Listing excerpted from a collection:
◇ ◇ ◇ ◇ ◇
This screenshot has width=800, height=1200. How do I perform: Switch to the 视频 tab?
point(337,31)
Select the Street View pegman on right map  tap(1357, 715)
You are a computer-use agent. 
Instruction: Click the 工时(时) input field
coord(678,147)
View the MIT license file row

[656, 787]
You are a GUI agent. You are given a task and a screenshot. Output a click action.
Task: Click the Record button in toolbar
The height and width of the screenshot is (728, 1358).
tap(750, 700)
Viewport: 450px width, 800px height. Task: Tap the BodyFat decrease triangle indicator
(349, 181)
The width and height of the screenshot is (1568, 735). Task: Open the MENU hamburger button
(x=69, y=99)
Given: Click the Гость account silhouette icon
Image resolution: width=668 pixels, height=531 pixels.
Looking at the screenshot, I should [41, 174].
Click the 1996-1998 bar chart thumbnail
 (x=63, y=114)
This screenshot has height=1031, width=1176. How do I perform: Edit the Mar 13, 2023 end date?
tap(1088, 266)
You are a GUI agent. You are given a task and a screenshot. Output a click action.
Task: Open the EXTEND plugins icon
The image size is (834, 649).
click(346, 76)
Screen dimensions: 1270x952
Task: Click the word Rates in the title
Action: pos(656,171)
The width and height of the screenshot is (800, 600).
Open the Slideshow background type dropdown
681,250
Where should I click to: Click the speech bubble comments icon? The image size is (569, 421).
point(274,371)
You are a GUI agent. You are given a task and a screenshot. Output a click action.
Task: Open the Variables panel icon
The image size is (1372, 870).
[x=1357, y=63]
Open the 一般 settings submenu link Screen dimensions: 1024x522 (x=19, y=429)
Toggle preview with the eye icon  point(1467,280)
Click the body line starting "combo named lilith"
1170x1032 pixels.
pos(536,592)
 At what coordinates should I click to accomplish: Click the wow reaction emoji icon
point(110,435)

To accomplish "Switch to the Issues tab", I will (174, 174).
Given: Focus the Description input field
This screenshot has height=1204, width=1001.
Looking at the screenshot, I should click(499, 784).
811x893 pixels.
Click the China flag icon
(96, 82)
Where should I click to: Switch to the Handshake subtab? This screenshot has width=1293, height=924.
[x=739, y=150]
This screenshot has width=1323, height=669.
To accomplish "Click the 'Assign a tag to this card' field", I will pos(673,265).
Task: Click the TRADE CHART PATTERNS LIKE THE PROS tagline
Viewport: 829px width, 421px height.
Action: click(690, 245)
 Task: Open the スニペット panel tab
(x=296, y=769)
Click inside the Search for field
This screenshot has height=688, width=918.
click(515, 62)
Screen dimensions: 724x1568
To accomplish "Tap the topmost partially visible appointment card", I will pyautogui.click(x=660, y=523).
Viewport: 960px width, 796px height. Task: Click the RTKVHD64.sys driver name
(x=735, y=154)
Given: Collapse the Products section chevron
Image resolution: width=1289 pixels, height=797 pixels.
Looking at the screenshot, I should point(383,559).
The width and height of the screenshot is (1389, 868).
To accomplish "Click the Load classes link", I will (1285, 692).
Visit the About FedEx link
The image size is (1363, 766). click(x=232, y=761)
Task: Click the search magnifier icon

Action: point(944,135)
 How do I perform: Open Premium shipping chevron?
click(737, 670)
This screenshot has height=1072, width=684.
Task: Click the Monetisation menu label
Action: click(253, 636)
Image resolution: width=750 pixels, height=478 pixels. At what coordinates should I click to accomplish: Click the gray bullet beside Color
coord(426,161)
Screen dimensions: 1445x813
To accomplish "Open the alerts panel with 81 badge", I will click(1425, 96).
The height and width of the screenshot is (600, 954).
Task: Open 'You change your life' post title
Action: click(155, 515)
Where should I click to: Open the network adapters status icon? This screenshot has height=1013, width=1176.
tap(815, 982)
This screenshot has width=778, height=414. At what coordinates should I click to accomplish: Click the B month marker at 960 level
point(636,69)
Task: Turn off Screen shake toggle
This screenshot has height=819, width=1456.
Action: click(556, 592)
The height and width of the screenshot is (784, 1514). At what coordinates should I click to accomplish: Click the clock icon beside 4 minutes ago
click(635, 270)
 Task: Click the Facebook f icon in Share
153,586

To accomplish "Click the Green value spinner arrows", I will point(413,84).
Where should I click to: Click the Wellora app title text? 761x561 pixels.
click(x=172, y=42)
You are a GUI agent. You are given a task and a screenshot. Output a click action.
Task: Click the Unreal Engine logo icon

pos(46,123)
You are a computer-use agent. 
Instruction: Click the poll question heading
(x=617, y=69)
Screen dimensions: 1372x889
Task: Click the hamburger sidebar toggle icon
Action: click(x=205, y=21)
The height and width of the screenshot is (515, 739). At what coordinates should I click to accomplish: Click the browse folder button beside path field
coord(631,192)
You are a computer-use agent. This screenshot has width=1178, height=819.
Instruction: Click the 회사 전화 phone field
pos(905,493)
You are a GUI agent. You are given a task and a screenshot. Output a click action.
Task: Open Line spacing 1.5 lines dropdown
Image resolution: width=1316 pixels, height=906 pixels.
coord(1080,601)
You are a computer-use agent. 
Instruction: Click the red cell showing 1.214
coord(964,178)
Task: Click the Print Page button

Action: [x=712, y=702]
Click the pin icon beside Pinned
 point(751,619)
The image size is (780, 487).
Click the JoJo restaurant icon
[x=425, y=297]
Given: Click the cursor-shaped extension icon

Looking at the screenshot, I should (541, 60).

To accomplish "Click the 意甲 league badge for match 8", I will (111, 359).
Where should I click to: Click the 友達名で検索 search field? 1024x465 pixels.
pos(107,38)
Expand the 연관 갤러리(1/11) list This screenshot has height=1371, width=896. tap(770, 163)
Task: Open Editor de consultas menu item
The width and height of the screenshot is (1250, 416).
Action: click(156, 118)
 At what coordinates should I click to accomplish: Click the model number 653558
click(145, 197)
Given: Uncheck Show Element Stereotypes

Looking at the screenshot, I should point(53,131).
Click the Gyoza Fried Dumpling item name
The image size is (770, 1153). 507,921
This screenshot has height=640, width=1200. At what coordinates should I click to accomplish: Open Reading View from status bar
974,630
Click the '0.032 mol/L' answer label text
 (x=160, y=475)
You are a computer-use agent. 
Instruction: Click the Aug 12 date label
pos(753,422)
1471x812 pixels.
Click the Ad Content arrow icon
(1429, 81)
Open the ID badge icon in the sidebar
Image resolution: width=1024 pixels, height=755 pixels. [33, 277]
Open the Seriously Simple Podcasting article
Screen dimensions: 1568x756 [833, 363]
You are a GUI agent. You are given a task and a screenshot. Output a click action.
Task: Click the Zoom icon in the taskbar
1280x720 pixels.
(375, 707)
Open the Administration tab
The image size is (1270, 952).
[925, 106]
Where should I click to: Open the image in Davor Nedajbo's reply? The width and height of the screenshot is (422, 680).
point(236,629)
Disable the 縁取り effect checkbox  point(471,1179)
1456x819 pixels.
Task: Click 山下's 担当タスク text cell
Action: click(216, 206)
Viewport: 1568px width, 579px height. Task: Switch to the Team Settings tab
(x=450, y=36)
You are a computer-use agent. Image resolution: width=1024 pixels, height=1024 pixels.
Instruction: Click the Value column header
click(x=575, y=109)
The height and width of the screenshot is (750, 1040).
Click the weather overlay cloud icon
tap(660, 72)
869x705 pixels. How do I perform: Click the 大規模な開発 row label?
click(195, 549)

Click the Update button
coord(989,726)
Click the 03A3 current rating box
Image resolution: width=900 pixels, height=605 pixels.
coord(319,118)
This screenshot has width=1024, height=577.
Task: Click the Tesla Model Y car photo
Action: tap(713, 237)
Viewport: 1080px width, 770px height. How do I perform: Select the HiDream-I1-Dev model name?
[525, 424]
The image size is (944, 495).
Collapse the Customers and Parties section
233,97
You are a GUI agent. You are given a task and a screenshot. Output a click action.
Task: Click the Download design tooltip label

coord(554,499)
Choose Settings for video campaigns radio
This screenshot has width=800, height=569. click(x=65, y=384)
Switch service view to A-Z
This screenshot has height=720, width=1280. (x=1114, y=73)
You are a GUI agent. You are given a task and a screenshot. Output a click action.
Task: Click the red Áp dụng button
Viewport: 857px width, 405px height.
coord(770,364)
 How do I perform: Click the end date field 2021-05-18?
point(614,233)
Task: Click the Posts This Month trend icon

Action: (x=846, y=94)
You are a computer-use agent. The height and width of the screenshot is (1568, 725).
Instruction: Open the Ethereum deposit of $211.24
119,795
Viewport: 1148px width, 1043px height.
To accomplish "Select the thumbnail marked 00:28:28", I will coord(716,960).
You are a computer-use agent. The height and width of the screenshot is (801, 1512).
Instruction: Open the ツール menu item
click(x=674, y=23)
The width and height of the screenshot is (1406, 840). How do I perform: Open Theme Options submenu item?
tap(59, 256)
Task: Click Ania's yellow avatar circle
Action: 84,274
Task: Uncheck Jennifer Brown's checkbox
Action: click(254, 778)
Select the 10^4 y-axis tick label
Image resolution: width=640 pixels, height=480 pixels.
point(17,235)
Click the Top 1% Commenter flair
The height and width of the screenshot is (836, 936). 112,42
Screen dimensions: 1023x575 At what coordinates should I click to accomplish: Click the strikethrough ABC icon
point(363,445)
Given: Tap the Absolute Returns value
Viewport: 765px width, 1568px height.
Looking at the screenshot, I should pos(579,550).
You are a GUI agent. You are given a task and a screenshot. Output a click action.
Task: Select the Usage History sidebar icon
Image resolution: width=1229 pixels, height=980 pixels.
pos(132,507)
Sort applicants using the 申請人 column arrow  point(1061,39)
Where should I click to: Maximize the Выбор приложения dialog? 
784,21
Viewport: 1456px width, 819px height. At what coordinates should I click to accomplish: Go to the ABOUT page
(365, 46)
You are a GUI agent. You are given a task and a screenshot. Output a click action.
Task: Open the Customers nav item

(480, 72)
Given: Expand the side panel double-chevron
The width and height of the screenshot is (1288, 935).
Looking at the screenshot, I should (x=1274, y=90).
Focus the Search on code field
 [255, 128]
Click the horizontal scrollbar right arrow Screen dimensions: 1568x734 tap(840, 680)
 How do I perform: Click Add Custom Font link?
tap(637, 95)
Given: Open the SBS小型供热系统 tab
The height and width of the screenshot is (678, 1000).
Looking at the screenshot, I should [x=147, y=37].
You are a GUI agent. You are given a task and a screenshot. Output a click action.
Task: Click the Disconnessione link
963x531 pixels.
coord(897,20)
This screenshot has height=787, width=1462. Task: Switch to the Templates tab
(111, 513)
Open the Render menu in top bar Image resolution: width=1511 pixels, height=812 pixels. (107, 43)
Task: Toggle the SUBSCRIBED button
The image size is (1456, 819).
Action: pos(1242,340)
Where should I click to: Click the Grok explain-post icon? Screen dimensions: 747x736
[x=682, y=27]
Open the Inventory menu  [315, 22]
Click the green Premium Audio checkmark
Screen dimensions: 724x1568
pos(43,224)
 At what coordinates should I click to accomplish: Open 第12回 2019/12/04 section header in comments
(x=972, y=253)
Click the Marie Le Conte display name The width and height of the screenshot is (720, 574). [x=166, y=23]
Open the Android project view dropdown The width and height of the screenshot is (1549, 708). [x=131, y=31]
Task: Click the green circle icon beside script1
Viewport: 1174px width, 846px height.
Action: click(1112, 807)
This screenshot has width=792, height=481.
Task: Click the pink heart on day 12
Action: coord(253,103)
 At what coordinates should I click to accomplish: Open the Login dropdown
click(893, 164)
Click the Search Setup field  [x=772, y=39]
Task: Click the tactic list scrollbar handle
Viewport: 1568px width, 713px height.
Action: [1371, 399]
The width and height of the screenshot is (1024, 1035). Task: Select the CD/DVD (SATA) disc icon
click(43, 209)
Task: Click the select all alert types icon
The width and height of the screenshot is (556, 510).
◇ ◇ ◇ ◇ ◇
What you should do:
Arrange the listing from the line containing "will (111, 359)." down through the line containing "Expand the 연관" as a two-column CSV with the headers instruction and response. Give one row per entry, with each field quoted and any line breaks replaced by spaces.

Response:
instruction,response
"To accomplish ""Click the 意甲 league badge for match 8"",","I will (111, 359)."
"Where should I click to: Click the 友達名で検索 search field? 1024x465 pixels.","pos(107,38)"
"Expand the 연관 갤러리(1/11) list This screenshot has height=1371, width=896.","tap(770, 163)"